"Nous sommes venus ici dans la maison de mon frère même si le secteur est dangereux. Nous avons retiré cinq mines qui se trouvaient dans les chambres", dit cette mère de famille, le visage caché par un keffieh à damiers noirs et blancs.
Avec son mari et ses sept enfants, la quadragénaire a abandonné sa maison détruite dans le centre-ville et s'est installée à Sabahiya, un des premiers quartiers conquis par les Forces démocratiques syriennes (FDS) --l'alliance kurdo-arabe soutenue par Washington-- depuis leur entrée début juin dans Raqa pour chasser l'EI.
"Nous ne laissons pas les enfants quitter la maison car nous avons peur qu'ils soient blessés par des mines", explique Anoud.
Les affaires de sa famille sont restées dans une camionnette blanche stationnée devant la maison. Ils veulent être prêts à fuir à tout moment.
"Nous vivons dans l'angoisse. Nous ne savons pas quand nous allons mourir. Espérons que Raqa soit libérée afin de pouvoir regagner en paix notre domicile", implore Anoud.
Son frère, comme la majorité des habitants de Raqa, a rejoint l'un des camps de déplacés à l'extérieur de la ville, plus sûrs, mais où les conditions de vie sont souvent déplorables.
'Bringuebaler ici et là'
Pendant qu'Anoud parle avec de grands gestes, son fils Ahmad, 11 ans, l'écoute en silence. Il a perdu la parole après avoir vu sa maison détruite et son père blessé lors d'un bombardement massif sur son quartier.
Une grande partie de Sabahiya a été détruite et des civils fouillent les gravats à la recherche de ce qui peut être sauvé.
"Nous sommes bringuebalés d'un lieu à l'autre. On part et on revient. Parfois je peux revenir chez moi, parfois je dois rester dehors", raconte Abou Ghanem, un habitant du quartier déplacé à plusieurs reprises avec sa famille en raison des combats.

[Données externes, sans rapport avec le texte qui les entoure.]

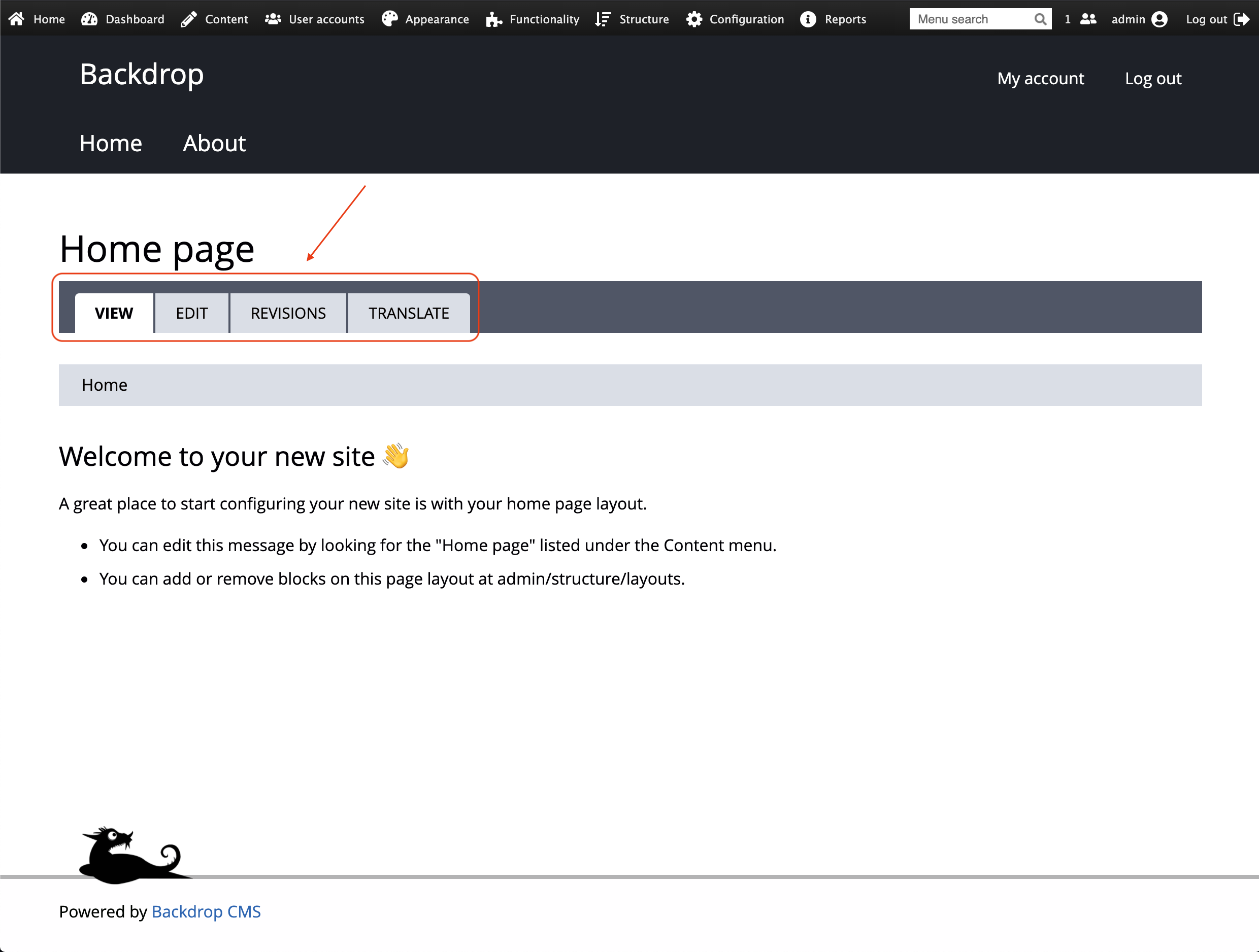1259x952 pixels.
Task: Select the Content pencil icon
Action: 188,18
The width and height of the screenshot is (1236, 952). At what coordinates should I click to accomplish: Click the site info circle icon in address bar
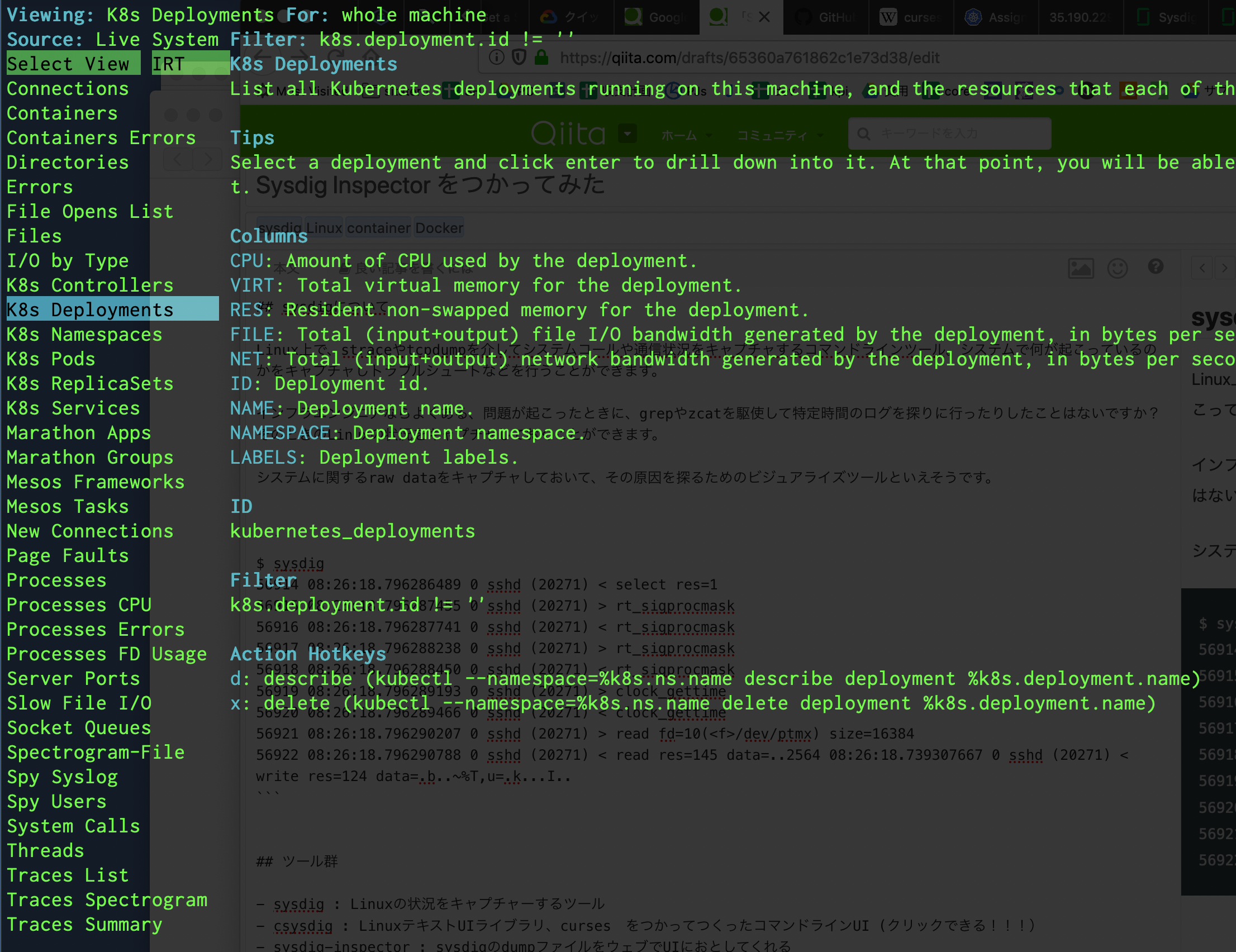[496, 57]
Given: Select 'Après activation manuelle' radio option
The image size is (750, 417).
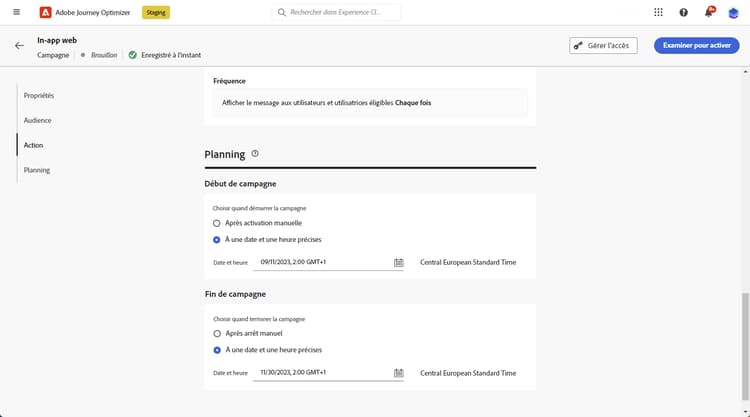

"Nous n'avons pas les moyens de louer une autre maison ailleurs. Je n'ai pas d'argent pour acheter du pain ou des cigarettes. Parfois nous crevons de faim", explique ce sexagénaire, assis à même le sol, pendant que sa femme et ses enfants mangent dans une casserole.
Les raids aériens et les bombardements continuent de faire trembler les murs de leur maison alors que les vitres ont disparu depuis longtemps.
"Pourquoi reste-t-on ici? Pour mourir? Jusqu'à ce qu'une mine explose?", dit son épouse courroucée, qui elle, préfèrerait partir.
'Pas les moyens de partir'
Mais vivre dans un camp de déplacés n'est parfois pas plus simple.
Fatima Ahmad en a fait l'expérience, en fuyant dans un premier temps son quartier d'al-Roumaniya dans l'ouest de Raqa et en trouvant refuge dans un camp avec sa famille.
Mais, assure-t-elle, impossible d'y survivre sans argent pour acheter des produits de première nécessité. Elle est donc retournée à Raqa dans le quartier de Sabahiya.
"Que faire d'autre? Nous n'avons pas les moyens de partir", affirme cette mère de famille vêtue d'une robe noire.
Les conditions de vie dans les camps éparpillés à travers la province de Raqa sont dures, selon les agences de l'ONU et le Comité international de la Croix-Rouge (CICR). Les déplacés sont confrontés à des chaleurs terribles, les médicaments de base sont souvent introuvables et il est difficile d'accéder à la nourriture et à l'eau potable.
Aussi, des dizaines de familles de Raqa ont fait le choix de braver le danger en restant dans leur ville.
"Il y a beaucoup de mines ici et nous sommes en permanence derrière nos enfants", dit-elle à l'AFP. "Nous n'avons rien, ni eau, ni électricité. Nous prenons l'eau des canaux d'irrigation et elle n'est pas propre".
La maison qu'elle squatte avec sa famille se trouve à proximité d'une position des FDS et les combattants leur offrent parfois du pain, du sucre et d'autres aliments pour survivre.
"Nous espérons que le danger va cesser. Nous en avons marre de vivre avec la mort et la peur", dit Fatima.